Hay ocasiones, sin embargo, en que las autoridades quedan completamente libradas a su propio juicio. Entonces quedan, ante los ojos de la ciudadanía, expuestas, desnudas, por lo que al ejercicio de ese buen o mal juicio se refiere. El Presidente Boric acaba de exponerse de ese modo ante la ciudadanía con los indultos que ha concedido.

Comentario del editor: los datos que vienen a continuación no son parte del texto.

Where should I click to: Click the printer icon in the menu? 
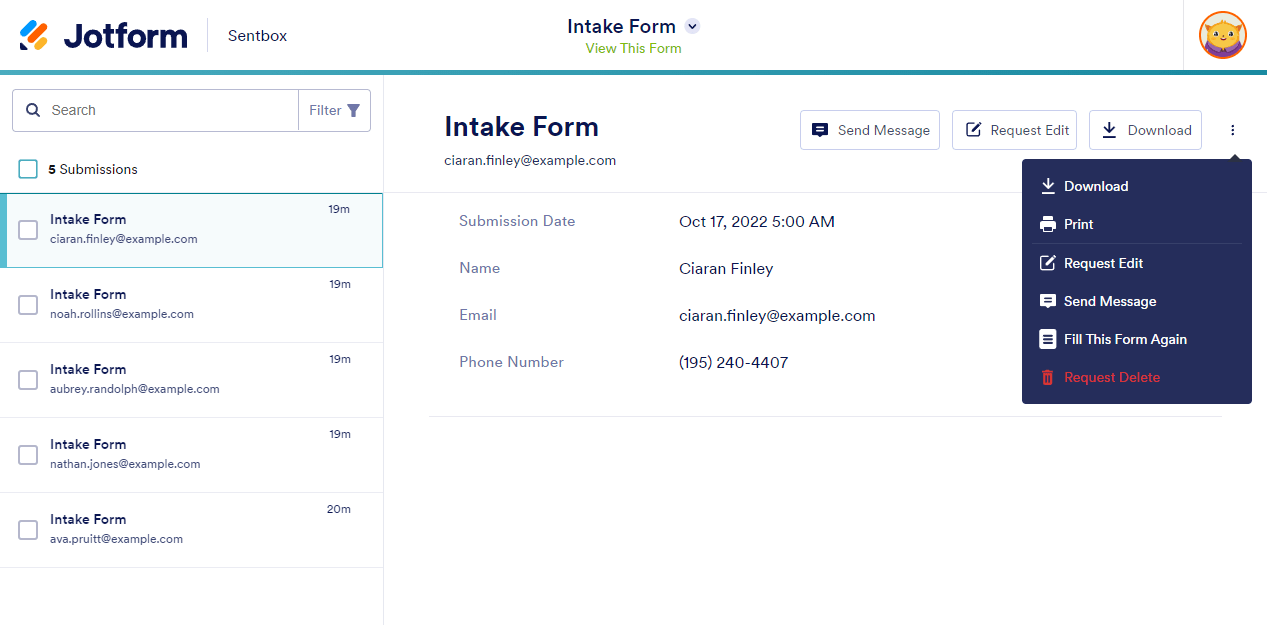(1048, 224)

Es cierto que esta no es la primera vez que el Presidente hace gala de la más torpe imprudencia: el vergonzoso episodio de la polera con la cara de Jaime Guzmán, la reunión con Palma Salamanca en París, la interpelación a los militares en Plaza Italia o su lisonjero reconocimiento hecho al FPMR (expresamente extensivo a “Ramiro”), son ejemplos de ello. La diferencia estriba, claro está, en que cuando esos episodios tuvieron lugar, Gabriel Boric no era Presidente de Chile. Por eso, aunque dañinos, no tenían la gravedad del actual.
No puede descartarse que el Presidente o sus colaboradores más cercanos no vean la diferencia que el cargo mismo de la presidencia comporta para la evaluación de sus decisiones, incluida la decisión de indultar. Durante demasiado tiempo han confundido —o, peor, identificado— la política con la agitación callejera, el alboroto y la confrontación facciosa. Por mucho tiempo han tratado a las instituciones democráticas como un estorbo para la consecución de sus propios fines.

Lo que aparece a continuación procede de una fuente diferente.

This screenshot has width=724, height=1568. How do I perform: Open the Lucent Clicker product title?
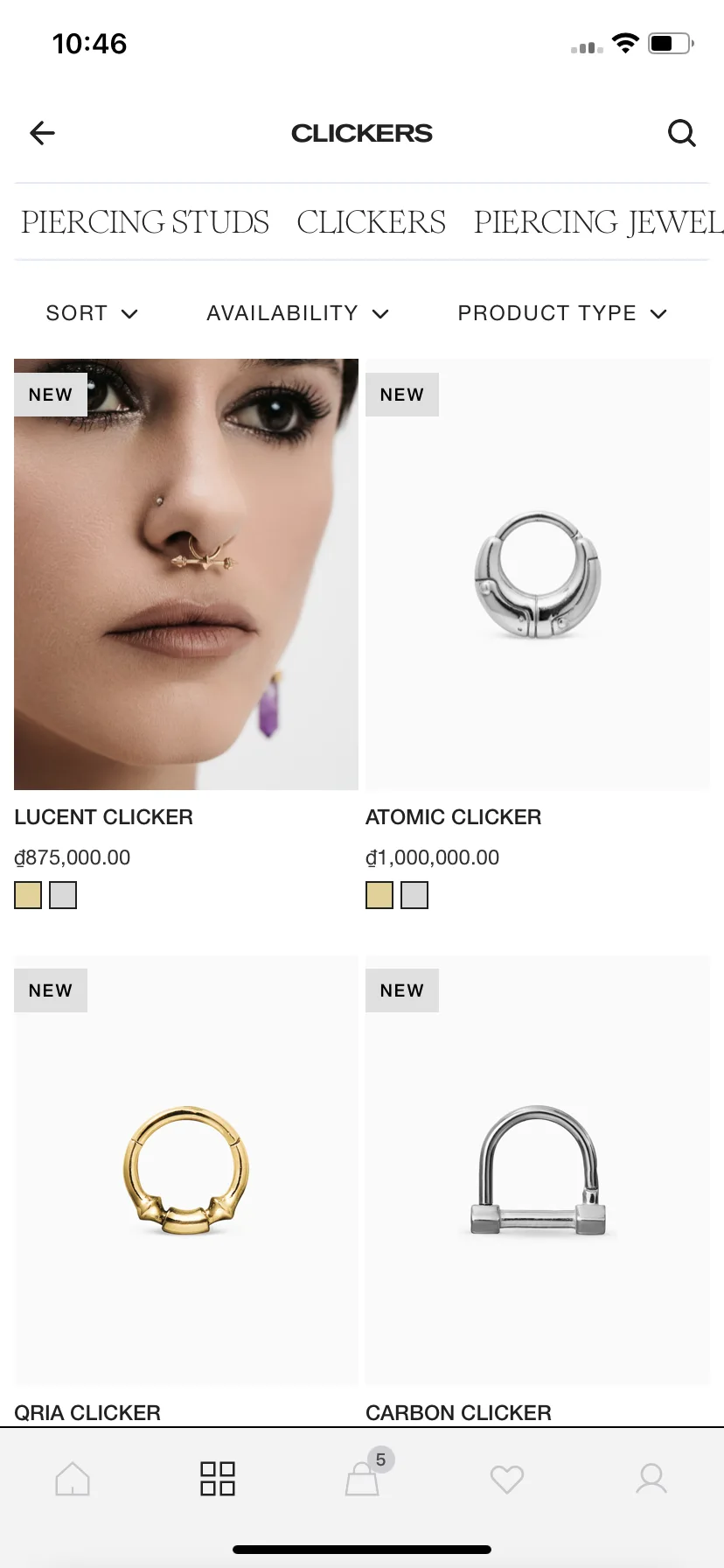[x=104, y=817]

Se dice, con razón, que la prudencia requiere de experiencia de que la juventud casi siempre carece. A ello hay que añadir todavía que el tipo y la naturaleza de las experiencias vividas resultan decisivas para la madurez del propio juicio: si las experiencias de alguien se reducen al activismo recién señalado, entonces muy difícilmente apreciará la moderación o será capaz de ella. A todo eso hay que sumar aún el efecto que tienen las ideas por las que alguien se orienta: si tengo simpatías por movimientos terroristas (cosa que, a menos que sea miembro del movimiento, y considerando el carácter azaroso que los atentados tienen desde el punto de vista de la ciudadanía, es una completa estupidez); o si mis ideas subordinan el valor de la legalidad democrática a la victoria de tal o cual revolución, se vuelve más improbable que tome decisiones sensatas.
Las instituciones pueden contener el daño de un mal gobierno, pero no pueden evitarlo del todo. En algún momento alguien tiene que tomar buenas decisiones, pues las instituciones también se desgastan. Esperemos que ese momento llegue, y pronto. La ciudadanía lo necesita, urgentemente.